From the Art Museum to Music and Back
A beige metal shelf in my temporary office in Presser Hall was filled with old accreditation reports and nearly a dozen stacks of CDs with recordings by music faculty and campus performing organizations. At the bottom of one of the piles was Bringing Music to Life, a book by Barry Green.
The double meaning intrigued me. Green had two audiences in mind when he wrote it, the professional musician who is constantly challenged by how to take the music from the page and present it to the world, and the layperson who enjoys musical performances but wants to incorporate music more fully into their own lives.

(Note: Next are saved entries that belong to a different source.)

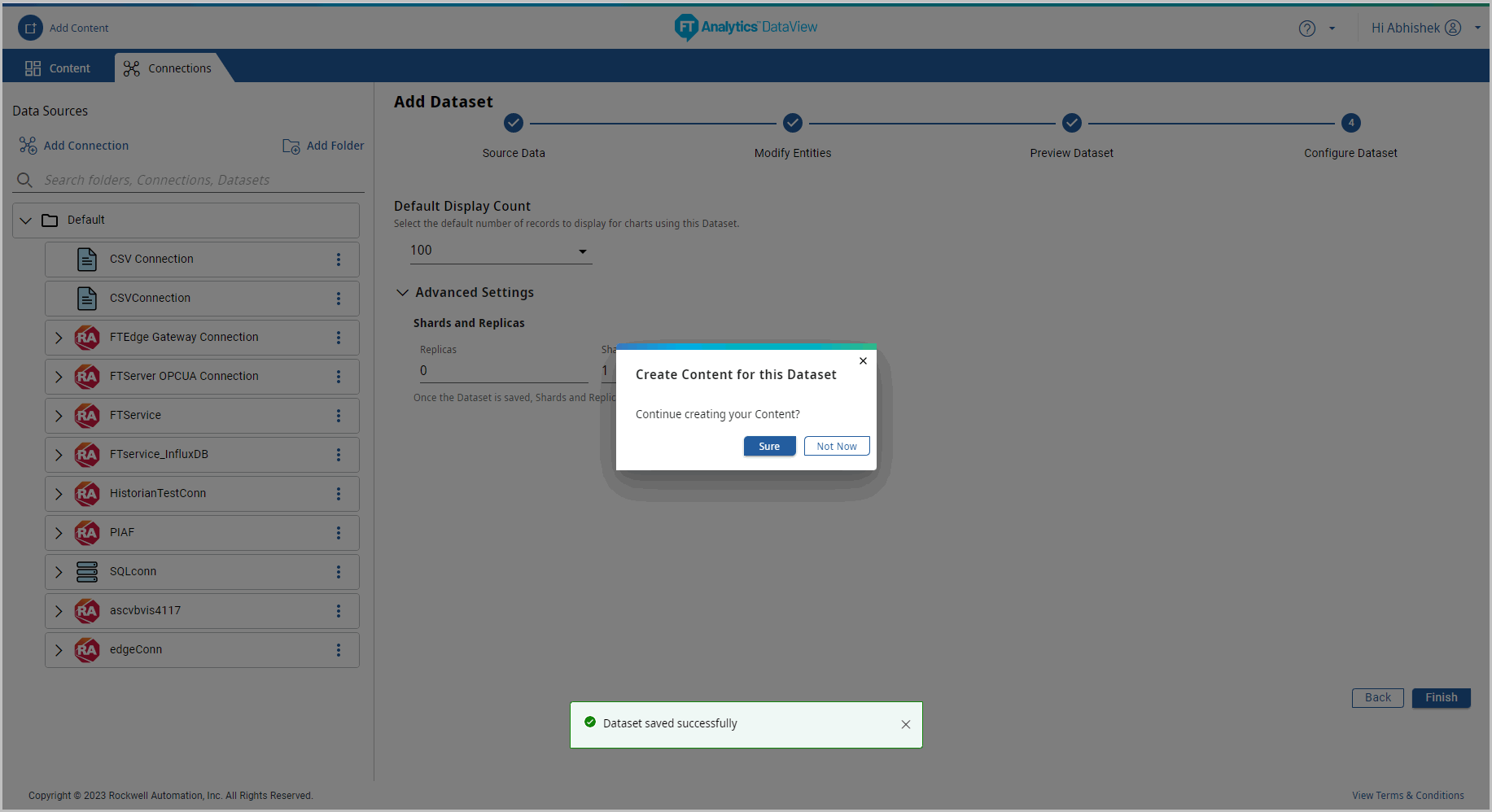Expand the FTEdge Gateway Connection node

point(59,338)
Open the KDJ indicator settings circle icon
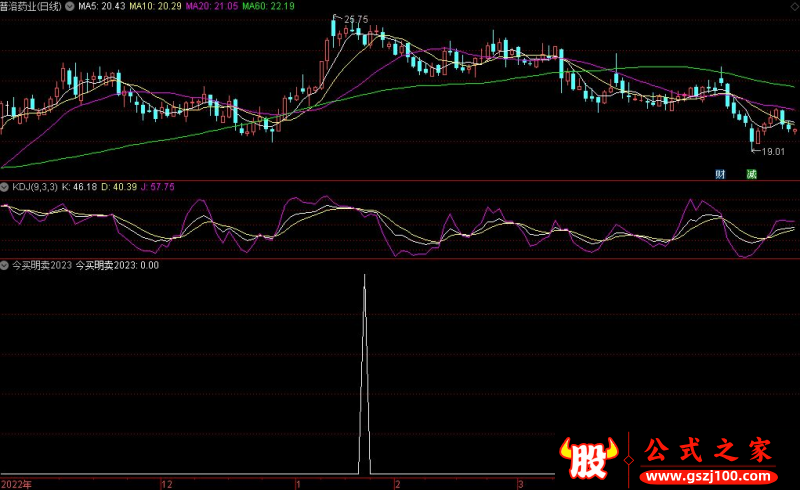Screen dimensions: 800x490 tap(5, 187)
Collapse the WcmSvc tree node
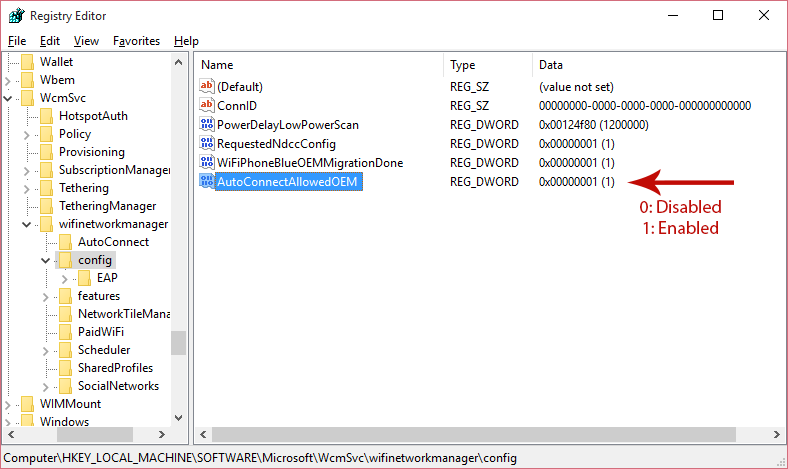Viewport: 788px width, 469px height. click(9, 98)
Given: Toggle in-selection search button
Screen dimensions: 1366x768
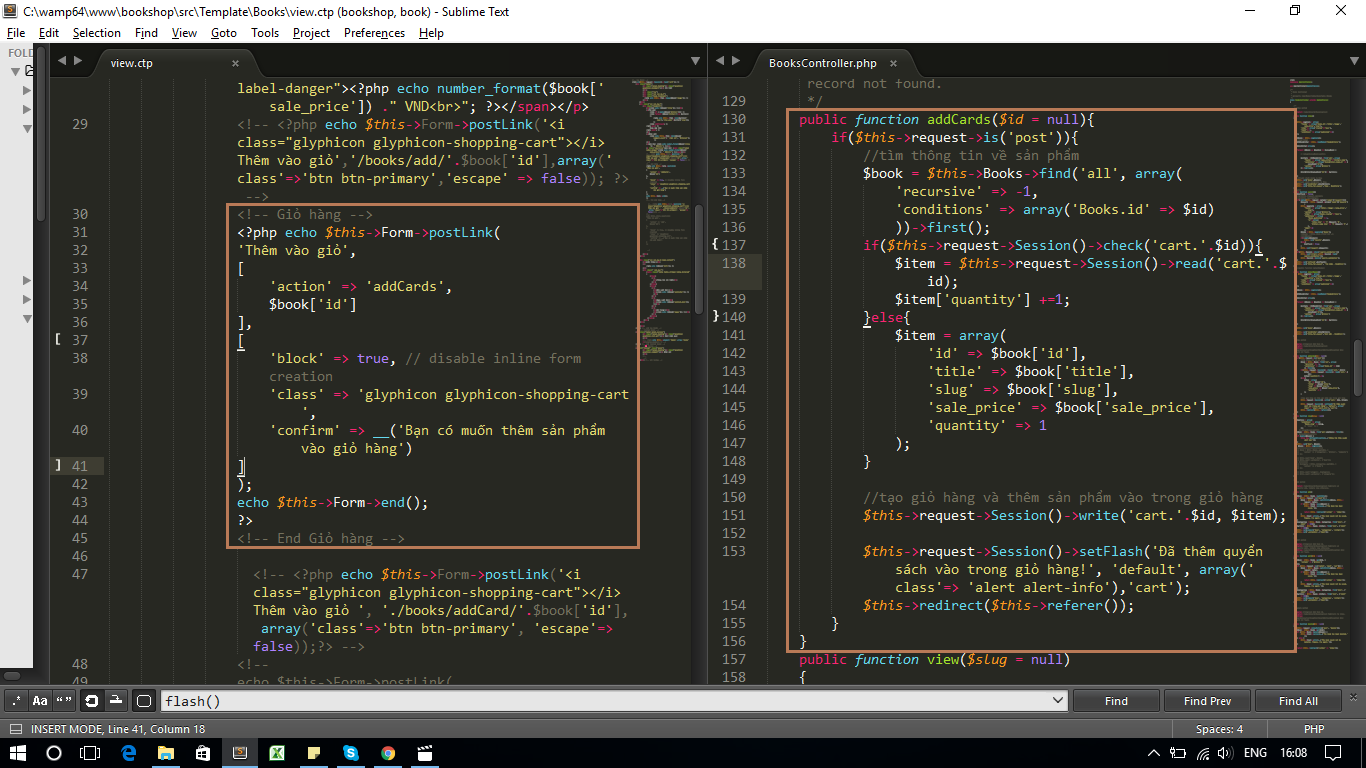Looking at the screenshot, I should [x=116, y=701].
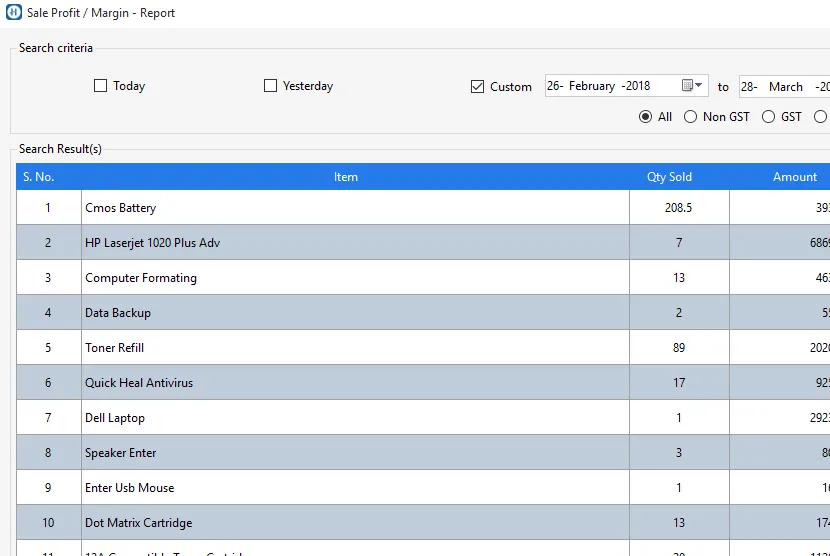Image resolution: width=830 pixels, height=556 pixels.
Task: Select the Dell Laptop row
Action: tap(115, 418)

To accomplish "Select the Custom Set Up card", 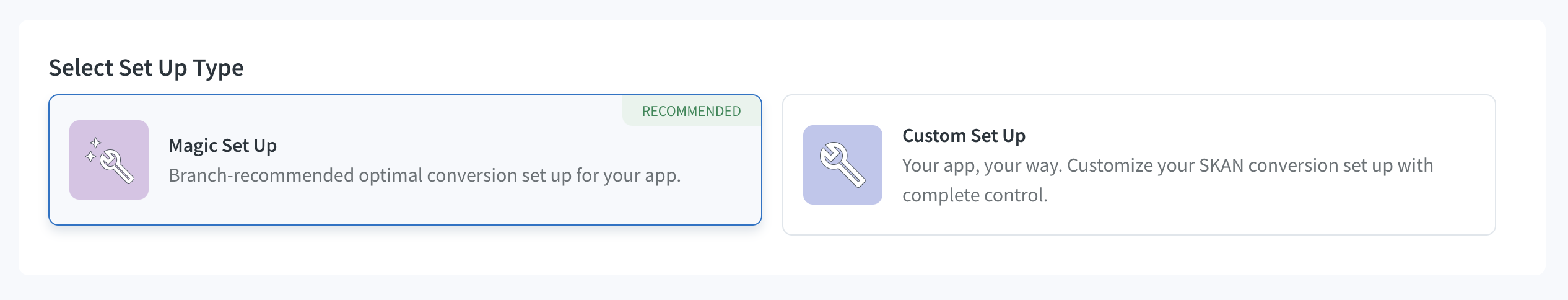I will point(1139,165).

This past semester I served as Acting Chair of the Music Department. At times I felt as though I was experiencing a discordant reality. What was I—a visually attuned museum professional and art historian—doing in the rarified world of professional musicians, music educators, composers and ethnomusicologists? My musical training was limited to singing in the church choir and studying accordion as a young teen in Venezuela. My wife and children are all incredibly musical—they play the piano, organ, jazz saxophone, classical guitar, cello and voice, all at extremely high levels. As I took on this unexpected challenge I could only hope that some of their ability and musical insight had rubbed off on me.
The first few weeks on the job were like climbing to the top of a mountain ridge and seeing before me a nearly endless expanse of unexplored territory. At times I felt like a White-tailed deer in the middle of the road frozen in place by the blinding lights of an oncoming car. A potential life-or-death decision has to be made but which one is the right one? Go left, go right, or just stand still? Each choice had its consequences, both intended and not.
Needless to say, I successfully made it through the semester, in no small part due to an incredibly supportive administrative staff, associate chair, chief departmental advisor and sympathetic and encouraging faculty members. Their commitment to their disciplines, not to mention their incredible talent, as performers, teachers and scholars, was inspirational to me.
Now that I’m back at the Art Museum I’m able to reflect on what I learned from my experiences. It reaffirmed for me the importance of open communication, of teamwork, of a willingness to take a great idea and make it even better through consultation, consensus building and compromise.
Even more important, perhaps, is a growing awareness that although we approach our disciplines from very different perspectives, we each face the dual challenge of a rapidly changing landscape of higher education in the twenty-first century coupled with the devaluing of the role of the arts in our society. Our test will be to see how we, as professional educators, are able to maintain relevance of the arts for all Americans, regardless of background, so that we can continue Bringing the Arts to Life for even more generations of Miami students.